Section 38a-334-6 (d)(1) of the Regulations of Connecticut State Agencies provides in relevant part that "[t]he limit of the insurer's liability may not be less than the applicable limits for bodily injury liability . . . except that the policy may provide for the reduction of limits to the extent that damages have been . . . paid by or on behalf of any person responsible for the injury. . . ." Margaret Stubelick's policy does provide for such a reduction. The policy provides: "The limit of liability shall be reduced by all sums . . . [plaid because of the `bodily injury' by or on behalf of persons or organizations who by be legally responsible. This includes all sums paid under Part A. . . ."

In the present case, it is undisputed that the plaintiff has received compensation "paid by or on behalf any person responsible for the injury." Regs., Conn. State Agencies § 38a-334-6 (d)(1). It is agreed that both Adam Stubelick and Sousa were equally responsible for the plaintiffs decedent's injuries. From these responsible parties, the plaintiff has received a total of $150,000-$100,000 paid by CGU on behalf of Adam Stubelick pursuant to his automobile liability policy and $50,000 paid on behalf of Sousa pursuant to his automobile liability policy. Section 38a-334-6 (d)(1) together with the policy language expressly authorizes CGU to deduct these payments from the limit of liability for underinsured motorist coverage; Grimotes v. Baker, Superior Court, judicial district of New London at New London, Docket No. 555209 (September 21, 2001, Hendel, J.); thereby reducing its liability in the present case to zero.
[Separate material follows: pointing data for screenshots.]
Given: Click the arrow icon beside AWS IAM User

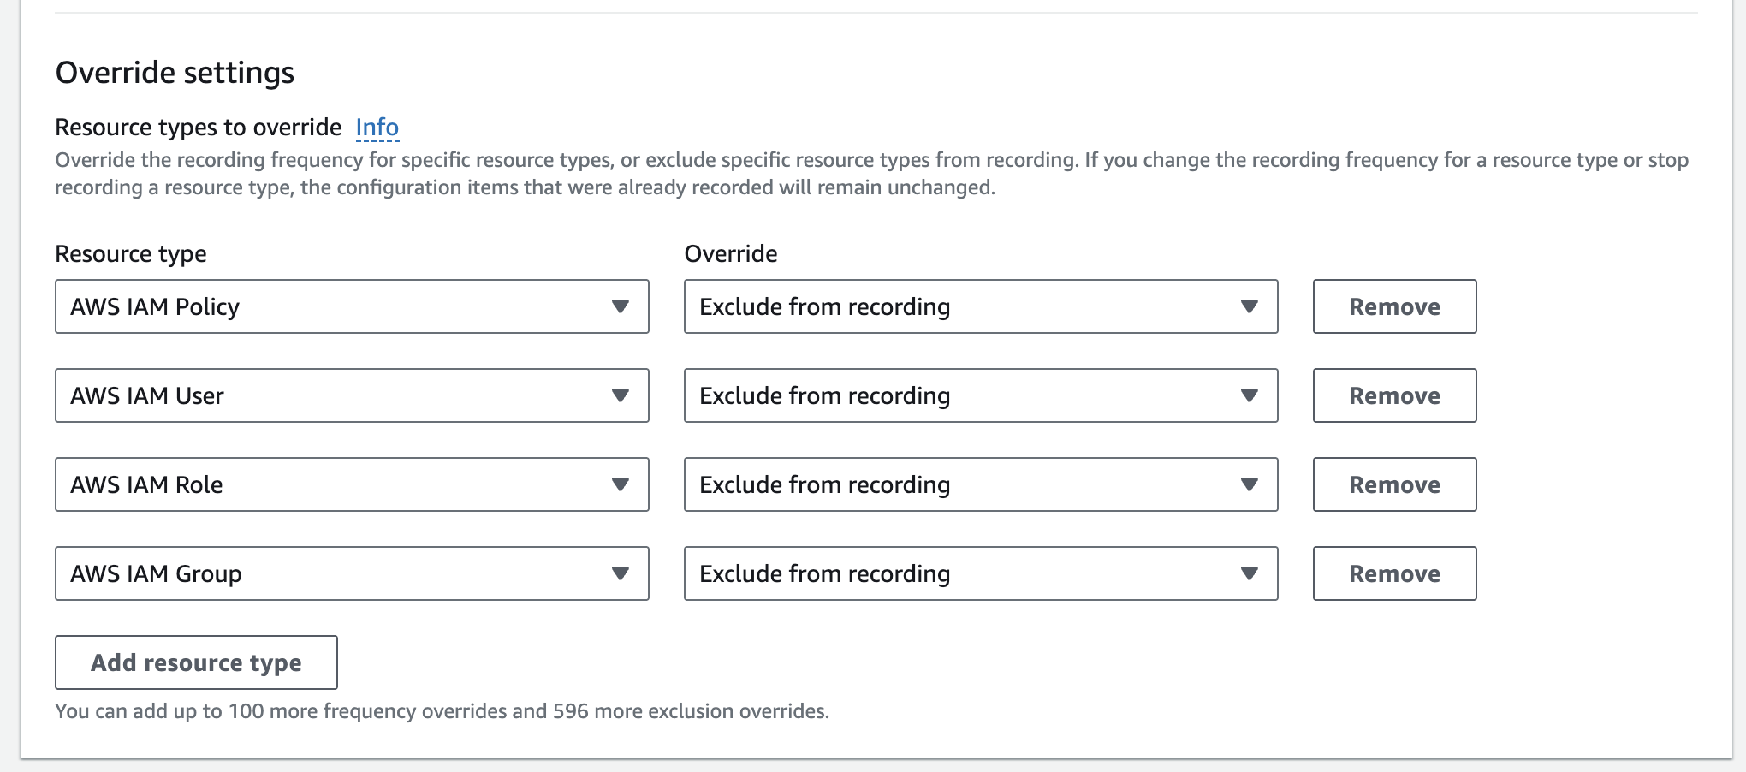Looking at the screenshot, I should 621,395.
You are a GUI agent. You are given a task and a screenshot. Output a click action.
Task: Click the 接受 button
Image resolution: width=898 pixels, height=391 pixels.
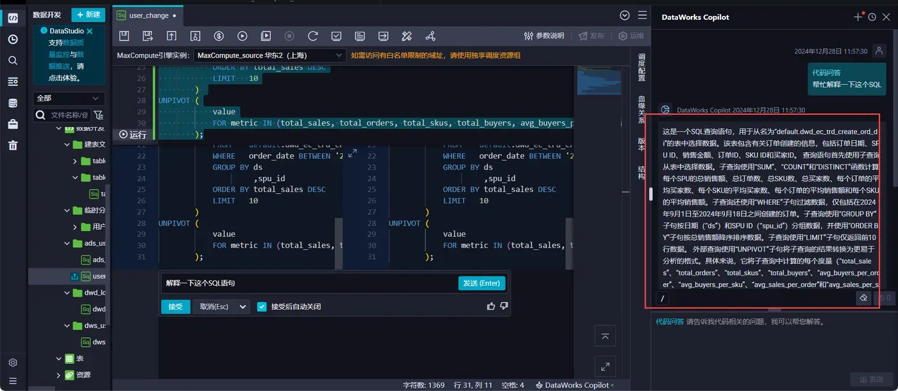tap(175, 306)
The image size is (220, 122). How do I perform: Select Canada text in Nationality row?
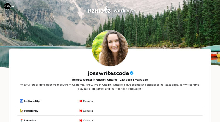click(x=88, y=101)
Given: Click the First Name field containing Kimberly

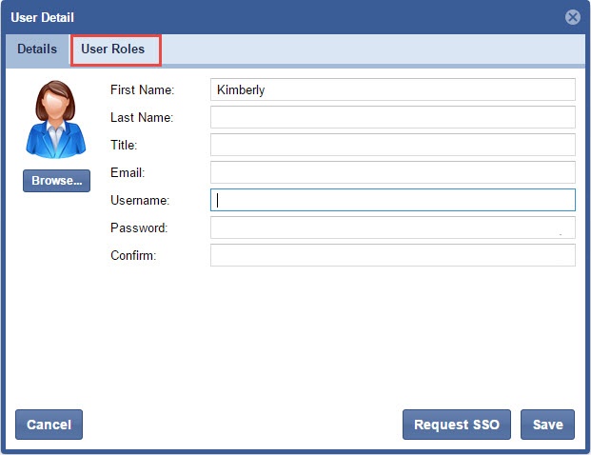Looking at the screenshot, I should coord(392,89).
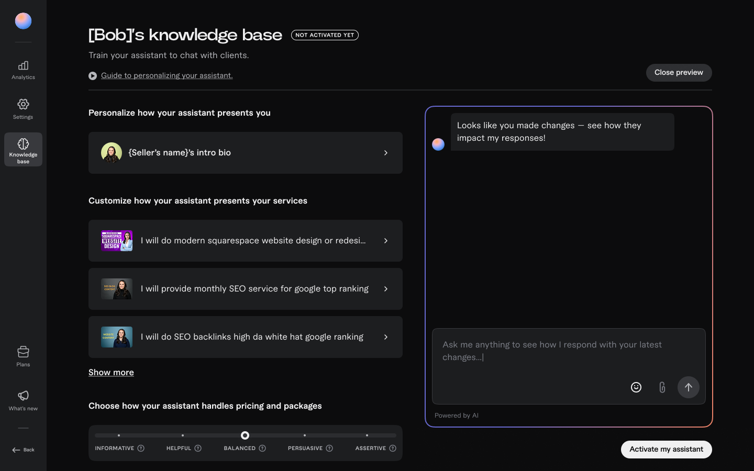Select Knowledge base tab in sidebar
Image resolution: width=754 pixels, height=471 pixels.
pos(23,150)
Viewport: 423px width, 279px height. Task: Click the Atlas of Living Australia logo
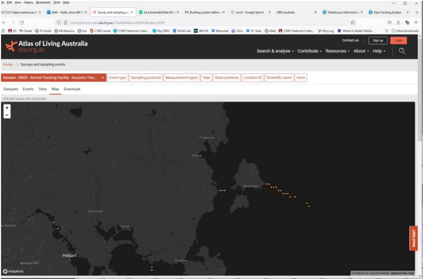coord(47,46)
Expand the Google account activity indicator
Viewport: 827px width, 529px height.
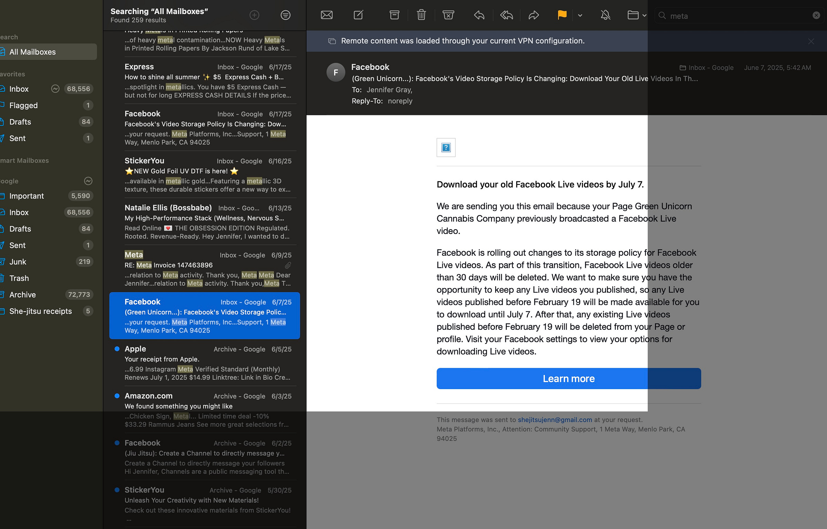click(88, 181)
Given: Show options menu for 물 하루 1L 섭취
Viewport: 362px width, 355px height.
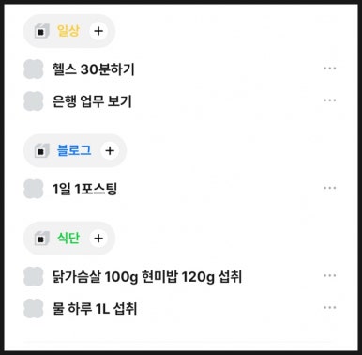Looking at the screenshot, I should [330, 308].
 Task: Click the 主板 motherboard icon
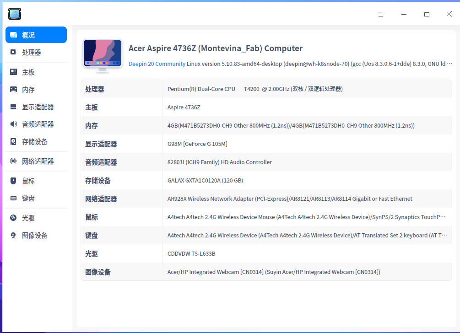[x=13, y=71]
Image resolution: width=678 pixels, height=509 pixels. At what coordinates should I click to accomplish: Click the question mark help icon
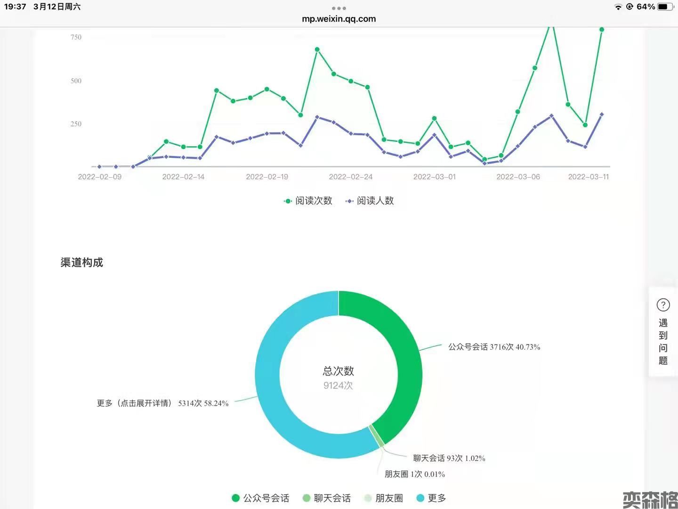pyautogui.click(x=663, y=305)
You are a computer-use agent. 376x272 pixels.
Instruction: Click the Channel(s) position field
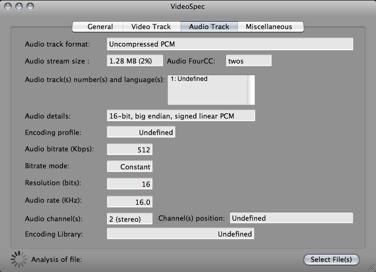(291, 218)
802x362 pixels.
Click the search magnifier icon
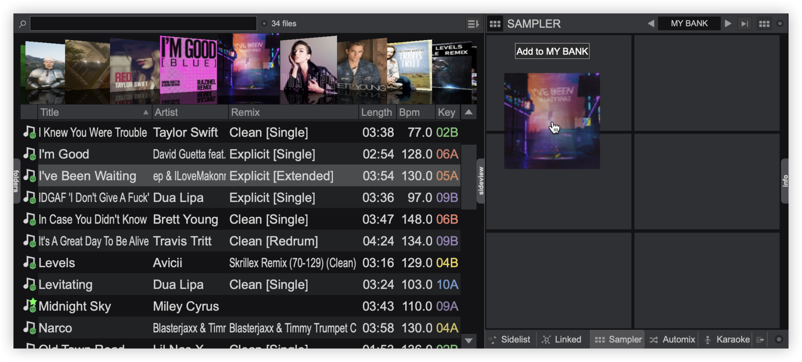23,24
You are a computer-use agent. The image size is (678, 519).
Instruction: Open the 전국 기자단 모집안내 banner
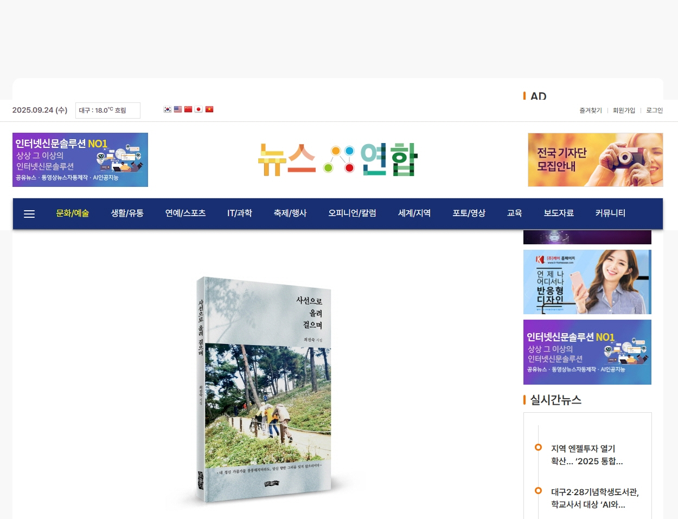[x=596, y=160]
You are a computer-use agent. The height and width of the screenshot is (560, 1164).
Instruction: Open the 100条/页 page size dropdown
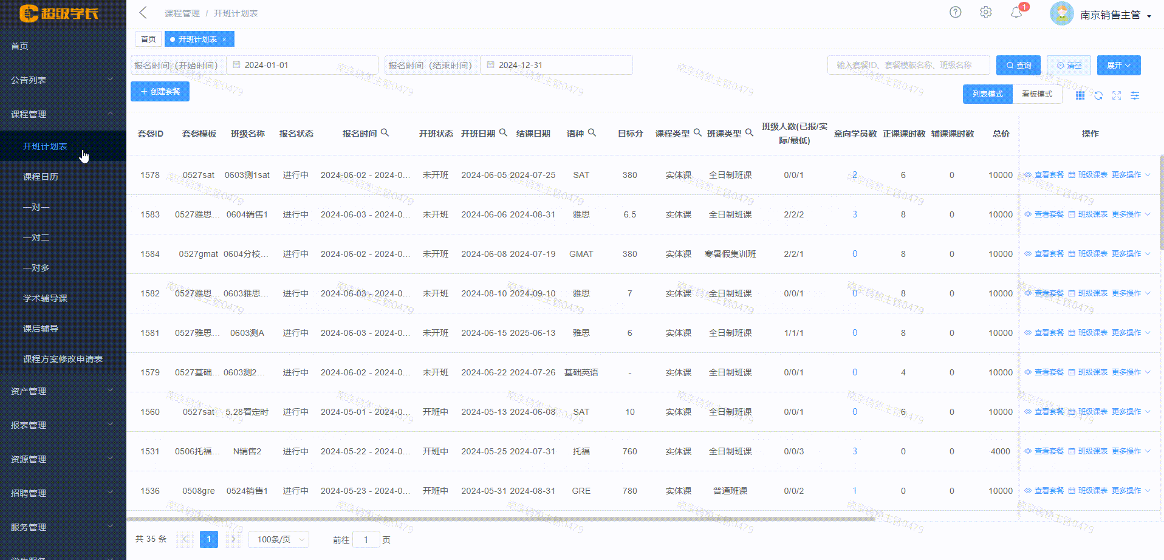[278, 539]
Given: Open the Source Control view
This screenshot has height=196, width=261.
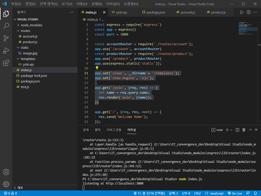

Because the plaintiff has already recovered an amount in excess of the underinsured motorist coverage benefits available to her, the legislative intent of ensuring a minimum level of protection for the injured party has been fulfilled. "The legislature has made clear that the goal is minimum coverage, not maximum recovery up to the full extent of the plaintiffs injuries." Vitti v. Allstate Ins. Co., supra,245 Conn. 186 n. 17. "Consequently, the plaintiff here must by compensated, from all available sources, in the amount . . . equal to the plaintiffs coverage." (Emphasis added.) Id., 189-90; see also Guidi v.Mitchell, Superior Court, judicial district of Fairfield at Bridgeport, CT Page 10346 Docket No. 349744 (November 9, 1999, Nadeau, J.) (in action involving two tortfeasors, one insured and the other uninsured, with varying degrees of culpability for accident, victim entitled to receive in uninsured motorist benefits difference, if any, between uninsured motorist coverage limit and what victim received from insured tortfeasor). It is clear that the plaintiff has been so compensated.

For the foregoing reasons, the court finds that the plaintiff is not entitled to any underinsured motorist benefits from CGU. Accordingly, CGU's motion for summary judgment is granted.